Tuesday, May 23, 2006

Summer Blogging-on Lisa Jarnot

Well, so now that composition class is over, what's to blog about? Indeed, I can only do this while sitting here next to the window in the sun. It's time to talk about poetry. It is summer after all...

Having just read, and discussed with my class, Lisa Jarnot's Black Dog Songs. Didn't know if I liked it at first. The class was mixed in their responses. One girl didn't like it b/c as a person with ADD and some type of dyslexia she had a hard time with all of the repetition and seeming nonsense writing. Jarnot goes for the repitition kill that's for sure. And seeming nonsense is the point at times. She writes a poem for Dick Cheney, I'll start it here--actually by the time I finish I will have copied the whole thing b/c it's quick and fun...

Dumb Duke Death

down dire
death day
dim dale
ding dong
dame chase
cheap date
dance dodge
do dive
dull duck
do doze
dork deal
door dirge
chip cheer
dusk dew
duke duel
dab dash
chin chink
dim dark
dog dawn
dank dive
deep debt
dour dose
deem dead
ding dong
dug dirt
ditch dib
chimp chore
damp dank
death do
dead deal
duck dell
do deem
dawn down
dark deep
dog dawn
dig ditch
deed done
dead duke
ding dong

Just the title makes me thing of Ronald Reagan (via John Wayne wasn't he called the Duke or some such thing, that's what I think of) and Darth Vader like dark death, or maybe I just associate Cheney with Darth Vader but, yes, the death thing comes up a lot in the poem too. You've got your usual sound and alliteration stuff in there too, the two word lines with single syllable words, the repitition of 'ding dong' for instance, the animals (chimp chore...)...read and make of it what you will. But this poem is the 5th in the series called "My Terrorist Notebook," the introduction to which is a poem in a prose block that may be poem or prose introduction or neither or both that in any case begins "This is the beginning of my terrorist notebook--all terrorism all the time." And ends with some talk about we the terrorists blowing up all the little mousies...and the mousie moon...and it sort of ends in this totally open way so that what comes after, can be anything.
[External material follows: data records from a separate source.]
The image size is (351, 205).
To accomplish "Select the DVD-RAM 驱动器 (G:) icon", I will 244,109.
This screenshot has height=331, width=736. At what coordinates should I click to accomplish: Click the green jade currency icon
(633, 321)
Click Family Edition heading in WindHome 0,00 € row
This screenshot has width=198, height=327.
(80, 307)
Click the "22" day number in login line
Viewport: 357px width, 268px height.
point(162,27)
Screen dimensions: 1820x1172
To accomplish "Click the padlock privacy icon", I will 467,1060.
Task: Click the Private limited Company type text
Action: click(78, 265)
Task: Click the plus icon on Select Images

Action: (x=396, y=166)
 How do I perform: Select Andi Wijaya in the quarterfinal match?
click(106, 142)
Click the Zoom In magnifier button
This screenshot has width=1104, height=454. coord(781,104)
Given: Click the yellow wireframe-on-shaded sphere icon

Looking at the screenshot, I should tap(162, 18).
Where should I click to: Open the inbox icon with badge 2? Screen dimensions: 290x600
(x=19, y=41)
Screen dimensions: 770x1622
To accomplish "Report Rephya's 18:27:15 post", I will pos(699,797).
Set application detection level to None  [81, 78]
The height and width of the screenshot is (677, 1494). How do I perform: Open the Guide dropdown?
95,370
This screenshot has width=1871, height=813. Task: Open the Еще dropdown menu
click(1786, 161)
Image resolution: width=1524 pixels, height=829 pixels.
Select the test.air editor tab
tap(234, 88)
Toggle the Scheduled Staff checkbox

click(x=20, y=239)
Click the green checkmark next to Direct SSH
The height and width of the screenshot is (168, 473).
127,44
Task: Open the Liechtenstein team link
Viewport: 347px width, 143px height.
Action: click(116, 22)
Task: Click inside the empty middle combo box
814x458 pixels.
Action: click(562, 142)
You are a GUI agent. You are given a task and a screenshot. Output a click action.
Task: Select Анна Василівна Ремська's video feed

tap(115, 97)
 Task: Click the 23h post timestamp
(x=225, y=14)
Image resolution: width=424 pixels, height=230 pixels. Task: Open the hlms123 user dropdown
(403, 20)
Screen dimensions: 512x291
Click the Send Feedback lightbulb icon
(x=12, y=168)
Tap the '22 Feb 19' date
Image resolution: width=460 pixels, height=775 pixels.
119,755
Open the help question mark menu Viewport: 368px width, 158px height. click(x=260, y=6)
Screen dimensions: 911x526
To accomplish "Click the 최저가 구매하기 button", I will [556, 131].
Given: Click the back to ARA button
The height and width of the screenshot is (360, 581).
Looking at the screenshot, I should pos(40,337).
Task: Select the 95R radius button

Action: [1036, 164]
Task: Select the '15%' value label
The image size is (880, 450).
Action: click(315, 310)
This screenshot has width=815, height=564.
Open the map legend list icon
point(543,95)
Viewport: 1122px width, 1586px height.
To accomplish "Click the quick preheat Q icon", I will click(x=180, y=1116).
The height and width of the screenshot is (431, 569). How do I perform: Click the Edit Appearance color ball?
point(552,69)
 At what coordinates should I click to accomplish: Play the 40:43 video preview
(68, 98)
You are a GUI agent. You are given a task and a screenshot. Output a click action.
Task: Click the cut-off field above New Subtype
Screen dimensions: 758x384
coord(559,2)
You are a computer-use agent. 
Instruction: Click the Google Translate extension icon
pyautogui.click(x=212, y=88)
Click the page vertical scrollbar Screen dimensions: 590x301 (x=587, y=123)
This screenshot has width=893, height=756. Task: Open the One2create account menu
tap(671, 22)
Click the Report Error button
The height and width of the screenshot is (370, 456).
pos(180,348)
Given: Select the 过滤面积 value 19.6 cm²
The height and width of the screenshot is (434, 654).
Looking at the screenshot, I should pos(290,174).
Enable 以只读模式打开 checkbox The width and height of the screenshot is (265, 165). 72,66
In class we talked about the use of animals in the poems throughout the book as possibly allegorical. She is making some political commentary, overt in her references to figures like Cheney and Bush and Rumsfeld but less so in the content of the poems (as in these are not directly, old school political poems). How and why do the animals figure in, stand in for people or as 'symbolic' for lack of anything better, but they are not symbolic, not in the old poetry way, rather they point around and point toward (multiple) possibility. The animals give us a way to see and hear differently. The animals detach from our otherwise reality and we don't realize we are even more in reality through our interactions with the animals in the poems...not so weird as that sounds. Jarnot doesn't like animals weirdly... but when we get to the sestina that invokes Noah and the Flood we may or not realize we are learning something here.

But before what may or not be a reference to the flood, we have this section called "They" which includes poems that seem to parody something........ah ha, brilliant.....ok, so there are many ways to read these and indeed we had some varied interpretations in our class. One of our favorites was "They Loved Paperclips" and it begins "They loved harmony they loved ant hills they loved food and cookies and harpoons they loved the sound of laces of the shoes and snow..." The section then ends with the sestina called "Story" which may or not be about the flood, but it repeats versions of lines about rain, and ships built in stories about rain...and you get the idea. There are a lot of animals here too. And you get this past tense sense, what we also talked about with the "They" poems, that you could read these as some sort of parody of silly (suburbanites) contemporary people who talk and don't mean anything ("Oh, I love that, I love this, I love Starbucks...") and nothing is important b/c everything is made important, or some such thing. But you also get this past tense sense, like looking back (after the apocalypse) everything looks nice and wonderful ("I loved that stapler!") before it was gone before everything was wiped out...This section, following the "Terrorist Notebook" ends with the story which ends with the lines:

that had always been the trees, that had been there near the sun,
that had harbored all the birds, having eaten what was ate,
inside the rain near little ships with sheep in shadows of the sun.